17 de out de 2013

Usina italiana vai produzir 75 milhões de litros de etanol com bagaço e palha



A Itália inaugurou há uma semana uma usina para a fabricação de etanol a partir de palha de arroz e de trigo. A fábrica também está usando uma espécie de cana encontrado na região, conhecido como cana-do-reino ou cana gigante. Serão 75 milhões de litros do combustível por ano.

Ocupando uma área de 15 hectares, a usina, que já está em funcionamento, é a primeira do mundo a produzir comercialmente o chamado etanol celulósico ou etanol de segunda geração, que usa resíduos da agricultura como matéria-prima e pode transformar o mercado de biocombustíveis.

Usando a tecnologia de segunda geração para extrair etanol também do bagaço de cana, por exemplo, o Brasil poderia aumentar sua produção do combustível em 30% sem plantar um único pé de cana a mais, de acordo com cálculo do CTC (Centro de Tecnologia Canavieira).


Produção vai usar cerca de 270 mil toneladas de matéria-prima por ano

A nova usina está localizada na cidade de Crescentino, no norte da Itália. Ela pertence à Beta Renewables, nascida de uma parceira entre a Biochemtex, do grupo italiano Mossi Ghisolfi, o fundo americano TPG (Texas Pacific Group) e a Novozymes, empresa de origem dinamarquesa que também atua no Brasil. 

A unidade tem capacidade para produzir 75 milhões de litros do combustível por ano --uma usina convencional brasileira produz de 100 milhões a 200 milhões de litros anuais-- e deve consumir cerca de 270 mil toneladas de matéria-prima por ano.

Segundo a Beta Renewables, a tecnologia utilizada pela unidade foi desenvolvida a um custo de US$ 200 milhões (R$ 437,5 milhões).

O plano é que o etanol seja misturado ao combustível fóssil para abastecer os carros europeus. Na Europa, o etanol pode ser misturado numa proporção de até 10% do volume da gasolina; no Brasil, o percentual de etanol na gasolina é de 25%.

Em até 18 meses, o parlamento europeu deverá votar um projeto para instituir, até 2030, a mistura de 2,5% de etanol no combustível que circula na União Europeia.

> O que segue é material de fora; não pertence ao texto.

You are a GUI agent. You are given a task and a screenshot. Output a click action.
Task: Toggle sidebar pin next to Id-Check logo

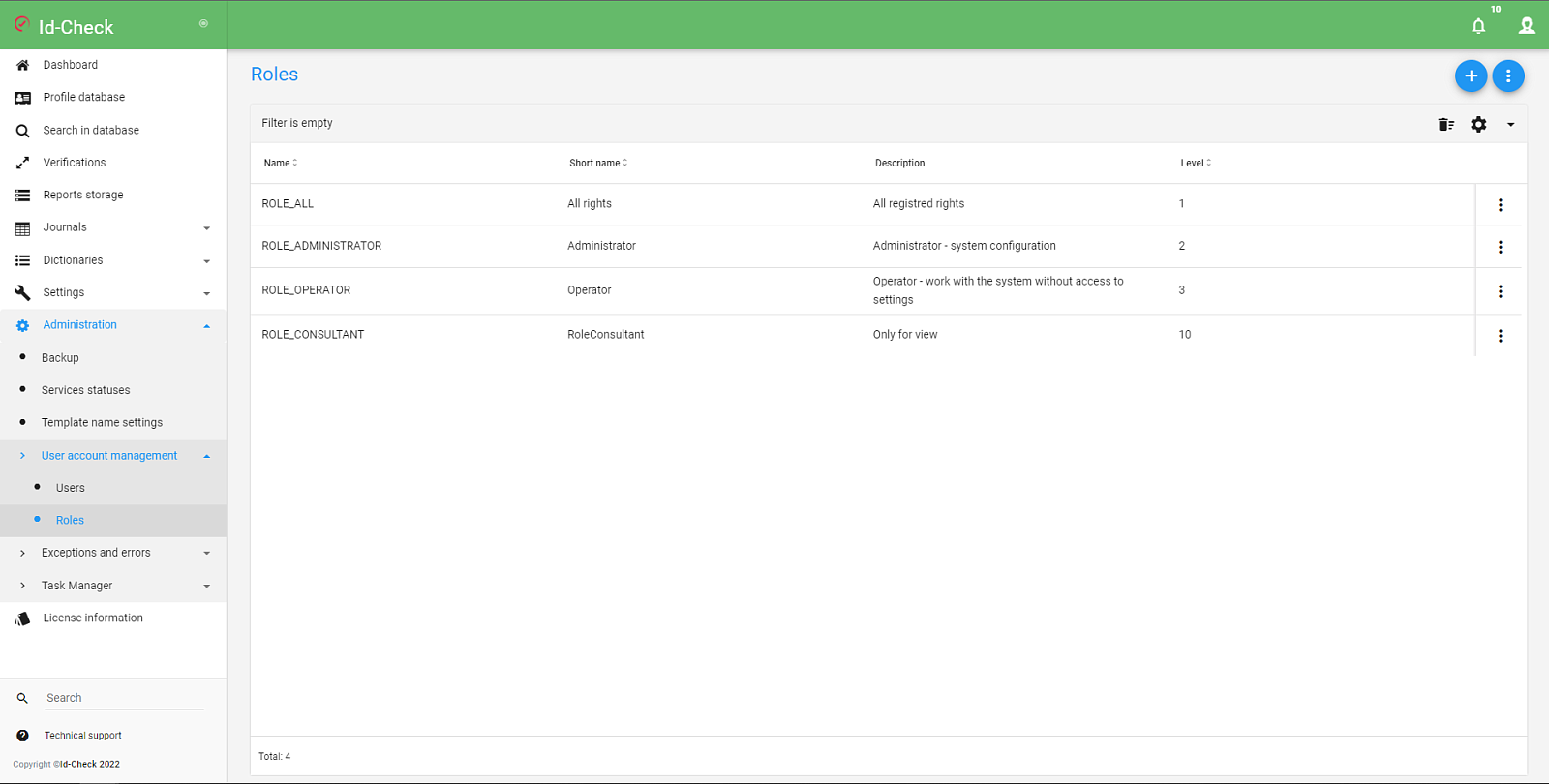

Usina em Alagoas com mesmo tipo de tecnologia será inaugurada em 2014

Para a pesquisadora da Embrapa Agroenergia Cristina Machado, a nova usina italiana tem um grande significado para o setor. "Uma usina dessas funcionando bem e dando lucro servirá como incentivo a outras empresas investirem também, e será um local onde os avanços em laboratório poderão ser validados". 

A mesma tecnologia estará presente em uma usina que deverá ser inaugurada no ano que vem em Alagoas. A unidade, da empresa GranBio, terá investimento de R$ 300 milhões e capacidade de produção de 82 milhões de litros de etanol celulósico por ano, usando o bagaço da cana como matéria-prima.

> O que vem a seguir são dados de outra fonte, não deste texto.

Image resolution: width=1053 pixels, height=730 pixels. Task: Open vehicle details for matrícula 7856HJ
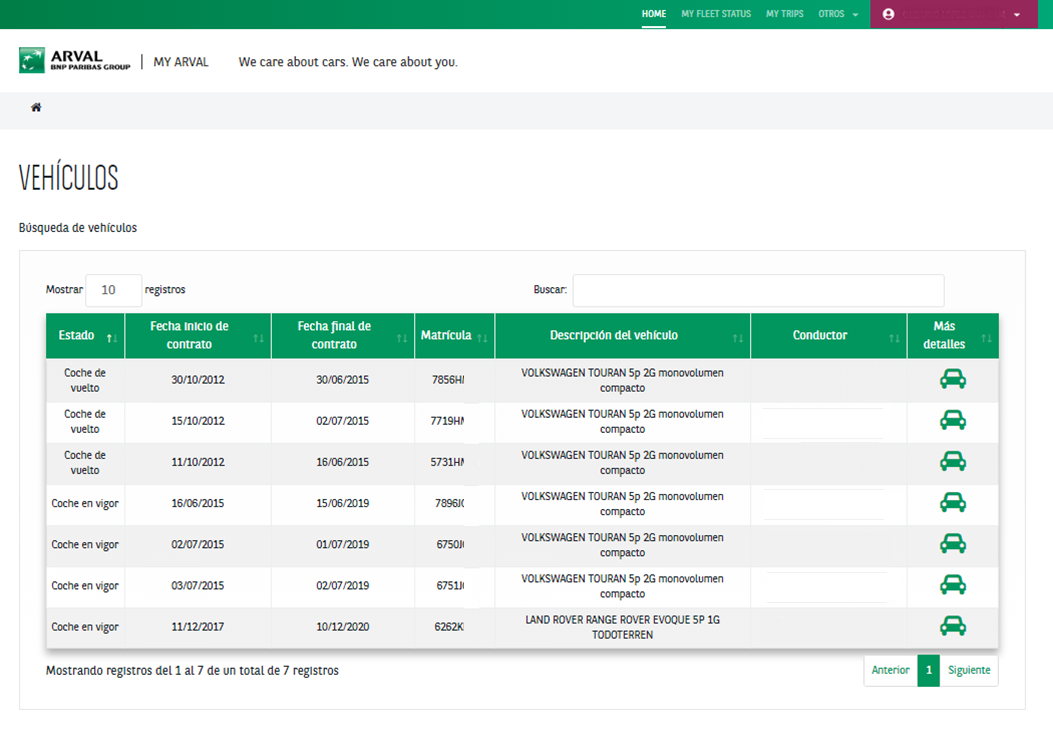(953, 379)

Etanol de segunda geração leva mais tempo para ser produzido

Tanto o etanol comum quanto o de segunda geração têm origem no açúcar. A diferença é que, enquanto o primeiro vem de açúcares mais simples, que podem ser encontrados em abundância na garapa da cana, por exemplo, o de segunda geração vem da celulose. Essa substância também é um açúcar, mas de um tipo mais complexo e pode ser encontrado em qualquer planta, em partes como as folhas e o caule. 

Por ser mais complexa, a celulose precisa ser separada do resto da planta e depois ainda quebrada em partes menores, o que adiciona duas etapas ao processo de produção de etanol e o torna mais demorado. "Só uma das etapas dura de 8 a 12 horas, que é o tempo do processo inteiro da produção de etanol de primeira geração", afirma Cristina Machado, da Embrapa.

O primeiro passo da produção do etanol de segunda geração é separar a celulose do material que dá a firmeza e a estrutura das plantas, a lignina.

Isso é feito num tanque fechado chamado de reator, em que o bagaço e a palha cozinham em alta pressão sob temperaturas de 180°C a 240°C. Depois disso, o material é colocado rapidamente em temperatura e pressão normais. Na usina de Crescentino, a queima da lignina produz a energia para o funcionamento das máquinas.

Depois disso, a celulose entra em contato com enzimas, substâncias que agem como tesouras e picam as moléculas de celulose em outras menores, chamadas de glicose.

No caso da usina italiana, as enzimas são fornecidas pela Novozymes. A glicose vai para um tanque de fermentação, onde fungos a transformam em álcool.